-- START OF SUPPLIED MATERIAL --

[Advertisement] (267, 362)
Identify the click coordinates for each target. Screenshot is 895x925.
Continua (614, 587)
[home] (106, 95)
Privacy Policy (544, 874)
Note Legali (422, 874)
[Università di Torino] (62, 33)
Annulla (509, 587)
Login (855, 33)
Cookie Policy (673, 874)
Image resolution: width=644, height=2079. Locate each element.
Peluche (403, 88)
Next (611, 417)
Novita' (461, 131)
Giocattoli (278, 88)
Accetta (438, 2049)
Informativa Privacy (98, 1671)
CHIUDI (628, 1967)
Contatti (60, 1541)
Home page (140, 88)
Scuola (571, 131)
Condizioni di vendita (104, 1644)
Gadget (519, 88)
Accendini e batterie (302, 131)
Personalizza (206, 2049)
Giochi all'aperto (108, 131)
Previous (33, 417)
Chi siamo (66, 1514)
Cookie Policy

-- END OF SUPPLIED MATERIAL --

| WHAT TO WORK ON |
Write out the records from the line containing "Gadget (519, 88)" down to the end of the records, reproducing each line verbatim.

| SOLUTION TO THE EXERCISE |
Gadget (519, 88)
Accendini e batterie (302, 131)
Personalizza (206, 2049)
Giochi all'aperto (108, 131)
Previous (33, 417)
Chi siamo (66, 1514)
Cookie Policy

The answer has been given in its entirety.